• **What to produce**: Apart from the pictures, write out the records that follow exactly.

• **Stored data entries**:
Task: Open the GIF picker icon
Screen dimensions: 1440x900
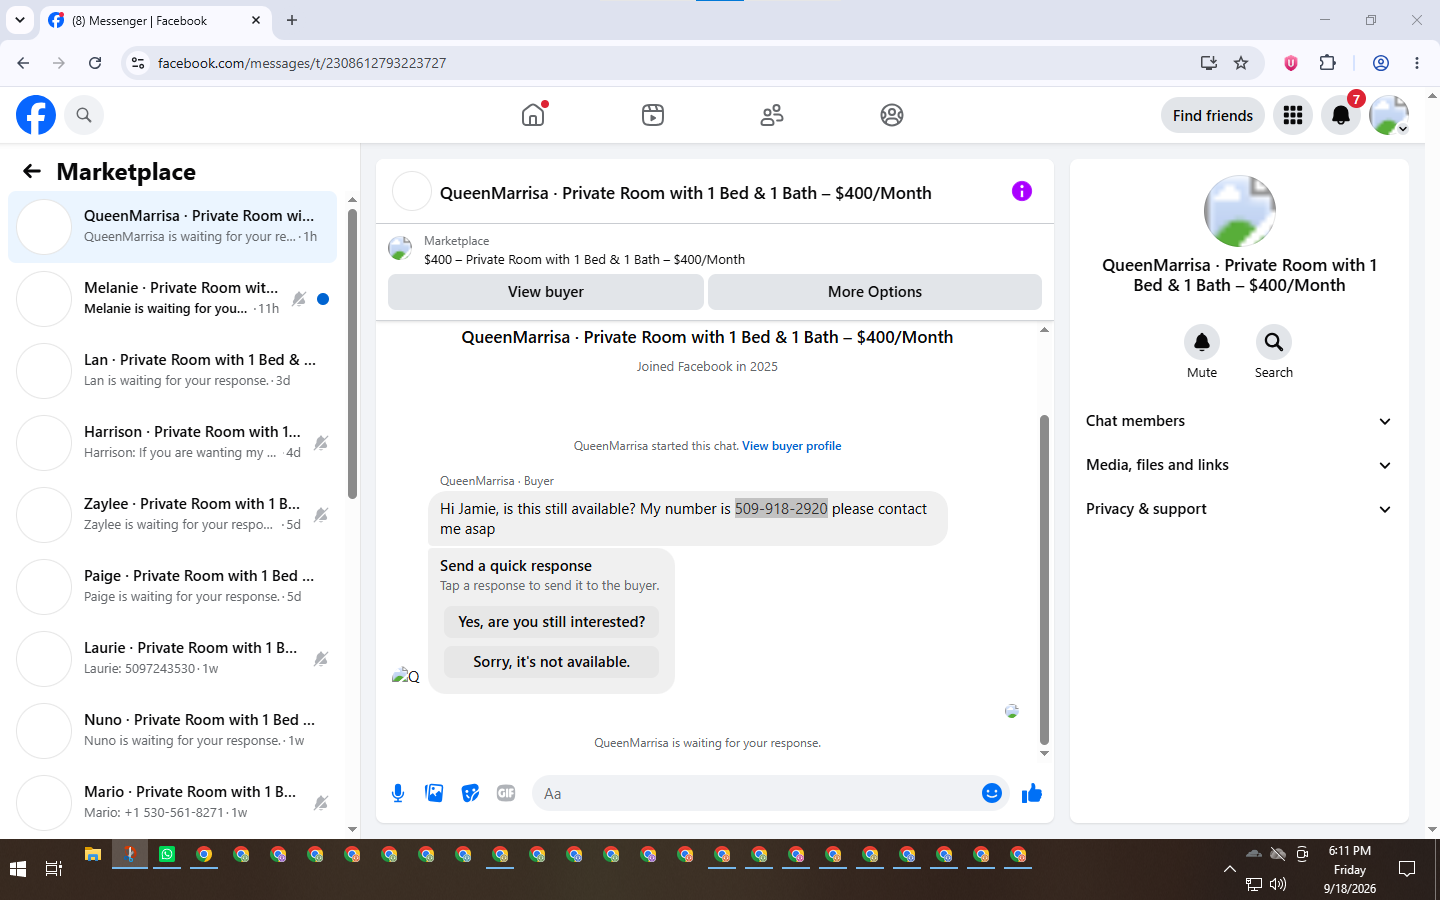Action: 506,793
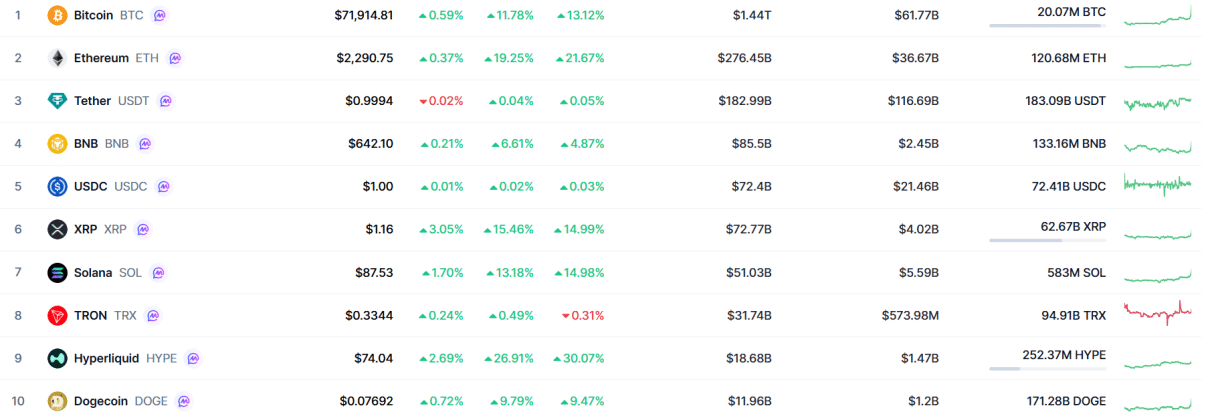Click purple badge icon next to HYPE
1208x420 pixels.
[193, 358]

• **Exercise output**:
Task: Open the GIF picker icon
Screen dimensions: 1440x900
Action: 506,793
Click purple badge icon next to HYPE
1208x420 pixels.
[193, 358]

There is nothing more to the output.